Financial Planning for Expats in Singapore: Avoiding Common Pitfalls (2026)
Singapore is home to over 200,000 expats — many of them in finance, tech, and management roles with significant incomes. Yet most arrive without a clear plan for their Singapore years. This guide covers the five areas where expats lose money without realising it.
1. The tax situation: what Singapore taxes, and what it doesn't
Singapore taxes Singapore-sourced income only. Foreign-sourced income (dividends from overseas stocks, rental income from a property abroad, etc.) is generally not taxed in Singapore — one of the biggest advantages for expat wealth building.

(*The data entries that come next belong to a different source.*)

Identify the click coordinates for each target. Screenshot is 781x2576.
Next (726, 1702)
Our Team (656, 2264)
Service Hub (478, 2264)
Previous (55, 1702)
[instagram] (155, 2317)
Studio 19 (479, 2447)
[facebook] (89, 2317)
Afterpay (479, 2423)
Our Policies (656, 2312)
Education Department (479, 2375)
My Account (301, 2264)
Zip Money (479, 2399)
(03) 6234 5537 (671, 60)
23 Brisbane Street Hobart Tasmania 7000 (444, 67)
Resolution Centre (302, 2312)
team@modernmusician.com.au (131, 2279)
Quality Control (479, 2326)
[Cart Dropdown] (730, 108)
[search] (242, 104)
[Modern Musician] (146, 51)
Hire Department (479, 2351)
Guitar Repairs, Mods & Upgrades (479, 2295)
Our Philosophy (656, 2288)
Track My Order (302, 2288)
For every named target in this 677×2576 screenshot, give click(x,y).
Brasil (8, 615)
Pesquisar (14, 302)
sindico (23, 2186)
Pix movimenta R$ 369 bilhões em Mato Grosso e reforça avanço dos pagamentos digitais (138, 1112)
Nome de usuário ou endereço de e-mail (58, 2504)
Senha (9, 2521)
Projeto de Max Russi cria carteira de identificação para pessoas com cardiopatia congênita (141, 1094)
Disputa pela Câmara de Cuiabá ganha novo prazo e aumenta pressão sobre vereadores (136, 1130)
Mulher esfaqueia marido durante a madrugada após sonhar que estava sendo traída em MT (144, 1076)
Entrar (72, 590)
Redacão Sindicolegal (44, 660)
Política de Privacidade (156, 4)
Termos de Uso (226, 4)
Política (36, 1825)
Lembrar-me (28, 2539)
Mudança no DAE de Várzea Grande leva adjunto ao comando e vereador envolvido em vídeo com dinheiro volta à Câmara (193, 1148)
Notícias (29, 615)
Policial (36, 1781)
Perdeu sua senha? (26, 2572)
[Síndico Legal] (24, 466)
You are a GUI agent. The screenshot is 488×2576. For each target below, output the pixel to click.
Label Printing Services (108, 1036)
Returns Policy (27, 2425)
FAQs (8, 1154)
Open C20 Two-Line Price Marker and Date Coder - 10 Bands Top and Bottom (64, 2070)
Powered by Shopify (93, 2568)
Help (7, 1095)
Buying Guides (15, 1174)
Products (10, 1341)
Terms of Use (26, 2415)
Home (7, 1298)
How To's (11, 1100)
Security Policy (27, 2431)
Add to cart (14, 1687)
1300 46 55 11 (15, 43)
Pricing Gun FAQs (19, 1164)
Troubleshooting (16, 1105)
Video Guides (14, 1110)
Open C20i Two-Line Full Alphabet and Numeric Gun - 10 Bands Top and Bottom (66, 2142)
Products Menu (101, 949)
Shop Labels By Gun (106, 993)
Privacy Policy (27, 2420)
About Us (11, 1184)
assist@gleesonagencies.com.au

⚠️ US Citizens: Different rules apply
The US taxes its citizens on worldwide income regardless of residence. If you are an American in Singapore, you still file a US return and may owe FBAR/FATCA reports on your SRS account and brokerage. Work with a dual-qualified adviser (Singapore + US).
Singapore's income tax rates for residents (2026):
- Up to S$20,000: 0%
- S$20,001 – S$40,000: 2%
- S$40,001 – S$80,000: 5.75% – 7%
- S$80,001 – S$320,000: 11.5% – 18%
- Above S$320,000: 22% – 24%
The SRS account (Supplementary Retirement Scheme) lets you deduct up to S$35,700/year from your assessable income. For an EP holder earning S$200,000, that's a tax saving of approximately S$7,854/year at the 22% marginal rate.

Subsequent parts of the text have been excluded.